Kedekatan Gus Naufal dan Bu Fatimah amat sangat jelas terlihat. Bu Fatimah sebagai seorang nenek merasa sangat bangga dan beruntung. Bagaimana tidak, cucu setampan dan semanis Gus Naufal adalah harta terindah, siapa yang tak ingin memiliki cucu seperti Gus Naufal.
Betapa beruntungnya Gus Rayan dan Najwa, memiliki putra setampan Naufal. Pipinya yang tembam, dan mata yang bulat kian membuatnya semakin lucu.
"Ummi! Rara kembali ke asrama dulu, ya," pamit Sahira.
"Kok buru-buru, toh Nduk. Disini aja dulu!" cegah Bu Fatimah.
"Masalahnya, Rara masih ada pekerjaan, Mi."
"Yasudah! Sekali lagi terima kasih, ya." Sahira mengangguk, entah sudah berapa kali Bu Fatimah mengucap terima kasih padanya.
Sebelum keluar, Sahira terlebih dulu menyalami Bu Fatimah, dan berpamitan dengan Najwa, juga Gus Rayan.
Setelahnya, Sahira pergi segera menuju asrama. Ia baru ingat kalau ia belum mengangkat pakaian yang ia jemur. Ia berjalan dengan langkah sedikit lebih cepat.
Brukk....
Ia tak sengaja menabrak seorang gadis. Buku-buku yang dibawa gadis itupun jatuh berhamburan di lantai.
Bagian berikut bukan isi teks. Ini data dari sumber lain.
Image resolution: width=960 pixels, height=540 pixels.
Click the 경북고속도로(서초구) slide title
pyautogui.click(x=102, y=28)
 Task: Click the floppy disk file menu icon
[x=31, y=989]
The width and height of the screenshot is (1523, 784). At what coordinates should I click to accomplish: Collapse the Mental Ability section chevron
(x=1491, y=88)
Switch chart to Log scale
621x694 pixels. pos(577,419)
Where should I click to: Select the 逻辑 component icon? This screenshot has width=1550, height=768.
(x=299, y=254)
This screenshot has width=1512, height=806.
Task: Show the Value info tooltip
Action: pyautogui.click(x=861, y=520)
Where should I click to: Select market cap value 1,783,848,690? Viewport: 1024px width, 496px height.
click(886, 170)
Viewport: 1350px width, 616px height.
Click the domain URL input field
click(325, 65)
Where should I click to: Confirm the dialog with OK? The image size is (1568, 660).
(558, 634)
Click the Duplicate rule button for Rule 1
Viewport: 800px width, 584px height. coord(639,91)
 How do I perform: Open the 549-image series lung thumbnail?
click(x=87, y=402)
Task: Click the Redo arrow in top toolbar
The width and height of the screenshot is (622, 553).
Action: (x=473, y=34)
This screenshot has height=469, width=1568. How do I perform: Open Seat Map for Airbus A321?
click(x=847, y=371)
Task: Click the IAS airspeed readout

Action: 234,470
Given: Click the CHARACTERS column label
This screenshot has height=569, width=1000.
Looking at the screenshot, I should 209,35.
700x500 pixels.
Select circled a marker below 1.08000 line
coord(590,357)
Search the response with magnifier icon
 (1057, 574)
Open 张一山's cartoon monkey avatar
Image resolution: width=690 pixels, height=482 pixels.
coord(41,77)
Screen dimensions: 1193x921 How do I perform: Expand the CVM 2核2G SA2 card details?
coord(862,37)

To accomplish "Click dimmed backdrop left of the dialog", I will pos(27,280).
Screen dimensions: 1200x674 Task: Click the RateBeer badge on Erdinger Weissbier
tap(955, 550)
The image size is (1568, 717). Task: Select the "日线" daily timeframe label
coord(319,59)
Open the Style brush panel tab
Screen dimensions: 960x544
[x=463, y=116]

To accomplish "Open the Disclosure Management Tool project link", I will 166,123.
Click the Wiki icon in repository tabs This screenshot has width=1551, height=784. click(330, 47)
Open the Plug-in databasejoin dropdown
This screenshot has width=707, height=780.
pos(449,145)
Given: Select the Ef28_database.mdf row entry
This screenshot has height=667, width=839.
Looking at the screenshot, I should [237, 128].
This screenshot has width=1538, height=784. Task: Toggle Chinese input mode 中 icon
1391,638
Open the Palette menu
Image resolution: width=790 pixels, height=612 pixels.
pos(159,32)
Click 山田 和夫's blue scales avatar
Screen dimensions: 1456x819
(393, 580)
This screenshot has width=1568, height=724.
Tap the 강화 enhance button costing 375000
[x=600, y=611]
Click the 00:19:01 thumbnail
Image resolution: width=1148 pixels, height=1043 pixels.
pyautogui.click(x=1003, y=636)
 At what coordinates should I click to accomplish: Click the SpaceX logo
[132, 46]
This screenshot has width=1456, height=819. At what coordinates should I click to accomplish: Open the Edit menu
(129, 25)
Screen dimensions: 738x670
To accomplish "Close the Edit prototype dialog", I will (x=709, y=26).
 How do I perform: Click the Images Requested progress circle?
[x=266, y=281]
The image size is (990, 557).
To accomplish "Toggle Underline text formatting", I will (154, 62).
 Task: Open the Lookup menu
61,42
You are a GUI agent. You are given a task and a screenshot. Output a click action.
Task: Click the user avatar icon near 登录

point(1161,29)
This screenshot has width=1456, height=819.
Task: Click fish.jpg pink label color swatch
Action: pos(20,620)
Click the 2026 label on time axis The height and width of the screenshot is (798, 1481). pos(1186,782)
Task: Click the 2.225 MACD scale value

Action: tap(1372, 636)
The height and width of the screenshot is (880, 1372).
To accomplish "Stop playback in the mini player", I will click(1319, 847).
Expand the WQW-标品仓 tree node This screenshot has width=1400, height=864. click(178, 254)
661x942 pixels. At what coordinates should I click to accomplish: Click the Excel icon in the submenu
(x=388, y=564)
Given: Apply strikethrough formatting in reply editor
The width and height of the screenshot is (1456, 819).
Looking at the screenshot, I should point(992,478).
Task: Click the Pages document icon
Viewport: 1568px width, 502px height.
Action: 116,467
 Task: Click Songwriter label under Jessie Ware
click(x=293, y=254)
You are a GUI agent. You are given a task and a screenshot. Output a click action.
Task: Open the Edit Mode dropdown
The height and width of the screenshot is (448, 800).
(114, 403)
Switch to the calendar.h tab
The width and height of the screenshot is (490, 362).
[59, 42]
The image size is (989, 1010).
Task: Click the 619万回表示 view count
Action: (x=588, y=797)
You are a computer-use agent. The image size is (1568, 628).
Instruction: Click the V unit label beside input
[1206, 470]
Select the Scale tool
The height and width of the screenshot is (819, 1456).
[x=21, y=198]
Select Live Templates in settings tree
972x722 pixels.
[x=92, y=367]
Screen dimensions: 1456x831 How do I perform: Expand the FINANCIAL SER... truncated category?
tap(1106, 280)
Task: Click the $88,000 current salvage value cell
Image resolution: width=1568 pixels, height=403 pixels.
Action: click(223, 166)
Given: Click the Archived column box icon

Ia segera membantu gadis itu mengumpulkan kembali buku-bukunya."Saya minta maaf, ya ... saya tidak tau kalau ada kamu," ucap Sahira meminta maaf seraya meraih buku-buku itu.
"Iya! Tidak apa, saharusnya saya yang minta maaf. Tadi saya jalanya gak liat, trus nabrak, Njenengan." Gadis bertubuh sedikit lebih tinggi dari Sahira itu kembali meminta maaf. Memuat Sahira makin merasa tidak enak.
"Ini bukunya mau dibawa kemana?" tanya Sahira.
"Ke perpustakaan," jawab gadis itu pelan.
"Biar saya bantu!" tawar Sahira. Gadis itu sempat menolak bantuan Sahira. Namun karena Sahira yang cukup keras kepala. Gadis itu pun mau menerima bantuannya.
Sahira mengantar gadis itu beserta buku-bukunya. Di perjalanan Sahira banyak mengobrol dengan gadis itu. Gadis yang ia ketahui bernama Lila itu kini masih duduk di kelas dua MTs.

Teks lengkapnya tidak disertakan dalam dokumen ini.